Un autre élément ressort de l’enquête : les pouvoirs publics ne mettent pas en place une véritable politique structurelle pour la transition de la filière. ⅔ des répondant·es estiment que les pouvoirs publics (État et Régions) n’agissent pas suffisamment pour leur secteur. La nécessité d’anticipation et d’accompagnement est pourtant un élément important mentionné par les répondants. Les demandes et besoins formulés par les travailleurs interrogées sont clairs : des aides à la reconversion individuelle, un soutien à la reconversion des entreprises ou encore assurer la fin du pétrole afin d’éviter des accidents.

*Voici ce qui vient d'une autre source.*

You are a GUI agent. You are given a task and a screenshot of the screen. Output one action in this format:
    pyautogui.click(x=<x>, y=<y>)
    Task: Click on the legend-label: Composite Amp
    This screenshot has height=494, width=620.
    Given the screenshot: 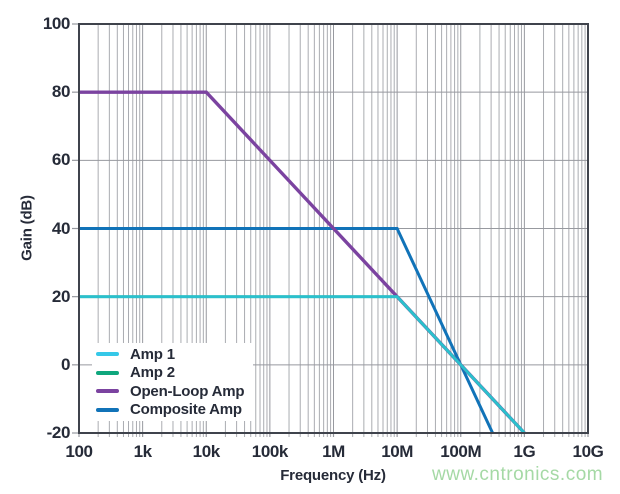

Ils et elles décrivent une vision systémique du défi et comptent sur l’État pour mener de vraies politiques de diminution de la consommation, de développement des nouvelles filières énergétiques et de pilotage de la transition.
Les résultats de cette étude montrent des volontés et besoins clairs de la part des premiers concernés en matière d’accompagnement vers des secteurs compatibles avec la transition. Les Amis de la Terre, l’Institut Rousseau et l’Institut Veblen formulent une série de recommandations à l’égard de l’État et des entreprises. La crise se fait déjà ressentir pour une partie des travailleurs et annonce un avenir sombre pour tous les salariés de la filière si sa transition n’est pas sérieusement anticipée. C’est pourquoi il est urgent que les pouvoirs publics agissent dès maintenant. L’implication réelle des travailleurs – et non des démarches de communication autour de celle-ci – est une condition pour la réussite des reconversions.
Une table ronde sera organisée à Paris fin mars par les rédacteurs du rapport avec des acteurs du secteur pétrolier et gazier afin de présenter ces résultats et d’en débattre.
échantillon : 266 salarié·es du secteur pétrolier et gazier ont répondu à notre enquête. ⅔ travaillent pour une entreprise parapétrolière ou paragazière, aussi appelée « au service des énergies », et ⅓ pour des entreprises de production et de fourniture d’énergie (par exemple TotalEnergies ou Engie). Malgré l’absence d’uniformité des chiffres sur le secteur et la difficulté à évaluer sa représentativité, on peut constater que l’échantillon se caractérise par un grand nombre de personnes à haut niveau de diplômes, de cadres, d’ingénieur·es, ainsi que de salarié·es de grandes entreprises.